Data on finding visible targets
·····
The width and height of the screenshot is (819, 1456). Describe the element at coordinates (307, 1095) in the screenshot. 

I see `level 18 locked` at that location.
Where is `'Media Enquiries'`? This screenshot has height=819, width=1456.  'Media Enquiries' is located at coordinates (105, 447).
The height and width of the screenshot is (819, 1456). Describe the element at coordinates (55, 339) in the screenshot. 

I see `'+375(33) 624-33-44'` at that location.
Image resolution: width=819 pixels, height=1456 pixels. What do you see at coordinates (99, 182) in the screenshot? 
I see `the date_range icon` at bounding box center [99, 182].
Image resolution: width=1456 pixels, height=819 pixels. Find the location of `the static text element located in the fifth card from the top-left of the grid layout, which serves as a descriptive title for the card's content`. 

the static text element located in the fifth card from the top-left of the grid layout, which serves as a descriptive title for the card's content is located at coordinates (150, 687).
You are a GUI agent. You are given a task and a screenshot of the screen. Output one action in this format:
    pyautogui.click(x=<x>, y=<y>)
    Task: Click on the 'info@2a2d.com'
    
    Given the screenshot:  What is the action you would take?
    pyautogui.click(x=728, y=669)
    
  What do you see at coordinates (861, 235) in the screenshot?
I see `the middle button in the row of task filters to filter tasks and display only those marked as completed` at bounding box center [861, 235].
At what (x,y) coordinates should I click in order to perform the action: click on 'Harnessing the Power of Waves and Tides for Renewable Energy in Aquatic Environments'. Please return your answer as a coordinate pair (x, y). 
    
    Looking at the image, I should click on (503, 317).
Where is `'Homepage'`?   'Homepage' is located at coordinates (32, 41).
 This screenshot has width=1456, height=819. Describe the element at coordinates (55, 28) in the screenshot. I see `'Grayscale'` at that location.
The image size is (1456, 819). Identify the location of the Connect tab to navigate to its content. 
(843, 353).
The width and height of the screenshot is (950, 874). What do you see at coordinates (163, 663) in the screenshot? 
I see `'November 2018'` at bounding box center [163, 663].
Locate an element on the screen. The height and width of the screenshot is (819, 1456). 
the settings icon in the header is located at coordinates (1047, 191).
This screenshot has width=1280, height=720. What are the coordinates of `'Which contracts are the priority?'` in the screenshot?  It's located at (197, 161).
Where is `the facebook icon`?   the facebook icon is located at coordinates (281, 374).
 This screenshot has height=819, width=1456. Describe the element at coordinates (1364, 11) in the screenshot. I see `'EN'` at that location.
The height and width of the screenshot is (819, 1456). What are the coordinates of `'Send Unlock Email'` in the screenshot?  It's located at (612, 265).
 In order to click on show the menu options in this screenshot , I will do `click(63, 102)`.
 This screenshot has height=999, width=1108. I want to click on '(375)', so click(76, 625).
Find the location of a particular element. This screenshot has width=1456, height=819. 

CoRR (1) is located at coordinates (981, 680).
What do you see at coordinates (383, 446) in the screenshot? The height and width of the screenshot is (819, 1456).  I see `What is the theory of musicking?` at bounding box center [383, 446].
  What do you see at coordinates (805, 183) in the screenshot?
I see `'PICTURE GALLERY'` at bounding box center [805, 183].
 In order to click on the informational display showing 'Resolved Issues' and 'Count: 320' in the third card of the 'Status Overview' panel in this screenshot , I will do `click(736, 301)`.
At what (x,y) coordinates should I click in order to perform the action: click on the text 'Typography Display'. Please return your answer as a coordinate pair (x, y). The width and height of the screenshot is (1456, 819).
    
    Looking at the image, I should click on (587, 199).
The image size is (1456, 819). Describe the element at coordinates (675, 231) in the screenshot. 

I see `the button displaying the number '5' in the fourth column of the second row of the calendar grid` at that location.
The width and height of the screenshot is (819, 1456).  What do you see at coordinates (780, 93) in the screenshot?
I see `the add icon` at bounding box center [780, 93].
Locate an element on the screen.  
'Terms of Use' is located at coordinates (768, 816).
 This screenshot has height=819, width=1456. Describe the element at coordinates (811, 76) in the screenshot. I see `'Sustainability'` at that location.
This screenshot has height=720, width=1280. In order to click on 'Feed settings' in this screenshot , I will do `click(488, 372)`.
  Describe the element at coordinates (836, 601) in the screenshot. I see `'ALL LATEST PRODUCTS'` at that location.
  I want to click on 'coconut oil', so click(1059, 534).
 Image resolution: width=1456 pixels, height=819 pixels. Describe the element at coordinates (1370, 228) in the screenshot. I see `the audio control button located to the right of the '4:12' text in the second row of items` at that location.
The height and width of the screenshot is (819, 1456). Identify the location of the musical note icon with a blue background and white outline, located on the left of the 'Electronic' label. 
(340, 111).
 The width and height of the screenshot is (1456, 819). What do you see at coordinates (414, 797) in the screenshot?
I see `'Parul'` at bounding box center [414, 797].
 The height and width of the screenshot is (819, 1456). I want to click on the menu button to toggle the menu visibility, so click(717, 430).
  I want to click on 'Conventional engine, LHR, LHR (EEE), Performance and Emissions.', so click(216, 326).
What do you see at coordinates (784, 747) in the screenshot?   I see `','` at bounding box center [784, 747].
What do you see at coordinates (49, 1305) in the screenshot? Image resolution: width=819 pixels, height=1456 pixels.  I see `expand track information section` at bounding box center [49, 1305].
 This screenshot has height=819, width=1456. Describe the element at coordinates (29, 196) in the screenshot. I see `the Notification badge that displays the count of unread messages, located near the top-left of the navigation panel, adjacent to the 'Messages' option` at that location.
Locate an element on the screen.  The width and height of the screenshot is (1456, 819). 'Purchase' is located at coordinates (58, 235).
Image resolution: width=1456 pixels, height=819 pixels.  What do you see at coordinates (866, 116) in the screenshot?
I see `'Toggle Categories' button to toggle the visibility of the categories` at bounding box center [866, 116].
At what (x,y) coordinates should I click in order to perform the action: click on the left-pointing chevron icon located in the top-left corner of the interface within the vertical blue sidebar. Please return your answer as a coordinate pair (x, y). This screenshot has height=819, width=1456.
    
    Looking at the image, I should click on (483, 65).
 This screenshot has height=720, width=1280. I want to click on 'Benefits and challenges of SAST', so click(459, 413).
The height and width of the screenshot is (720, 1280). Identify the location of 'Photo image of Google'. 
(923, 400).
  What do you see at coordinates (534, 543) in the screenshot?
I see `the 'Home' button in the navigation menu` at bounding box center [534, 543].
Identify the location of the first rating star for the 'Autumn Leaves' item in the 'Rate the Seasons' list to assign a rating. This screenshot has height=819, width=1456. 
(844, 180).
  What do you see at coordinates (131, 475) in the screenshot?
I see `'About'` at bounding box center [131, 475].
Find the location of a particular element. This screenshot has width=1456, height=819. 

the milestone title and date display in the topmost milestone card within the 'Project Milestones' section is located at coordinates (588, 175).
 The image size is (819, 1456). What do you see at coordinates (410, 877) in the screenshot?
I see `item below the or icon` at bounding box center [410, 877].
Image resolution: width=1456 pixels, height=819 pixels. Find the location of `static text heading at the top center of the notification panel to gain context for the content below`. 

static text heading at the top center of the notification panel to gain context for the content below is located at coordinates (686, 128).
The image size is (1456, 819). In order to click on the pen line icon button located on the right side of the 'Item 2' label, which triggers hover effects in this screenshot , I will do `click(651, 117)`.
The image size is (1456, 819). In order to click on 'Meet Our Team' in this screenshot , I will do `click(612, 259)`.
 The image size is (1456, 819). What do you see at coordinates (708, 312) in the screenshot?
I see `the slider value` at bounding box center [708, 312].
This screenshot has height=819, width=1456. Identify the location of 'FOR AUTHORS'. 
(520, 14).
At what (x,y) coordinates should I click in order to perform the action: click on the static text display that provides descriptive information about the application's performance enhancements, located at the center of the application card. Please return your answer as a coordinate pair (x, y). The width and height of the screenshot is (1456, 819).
·····
[What the task asks]
Rewrite the data from its opening line through the line containing "coordinates (105, 447)." as a numbered list, omitting any blank lines.

[Finished answer]
1. The width and height of the screenshot is (819, 1456). Describe the element at coordinates (307, 1095) in the screenshot. 
2. I see `level 18 locked` at that location.
3. Where is `'Media Enquiries'`? This screenshot has height=819, width=1456.  'Media Enquiries' is located at coordinates (105, 447).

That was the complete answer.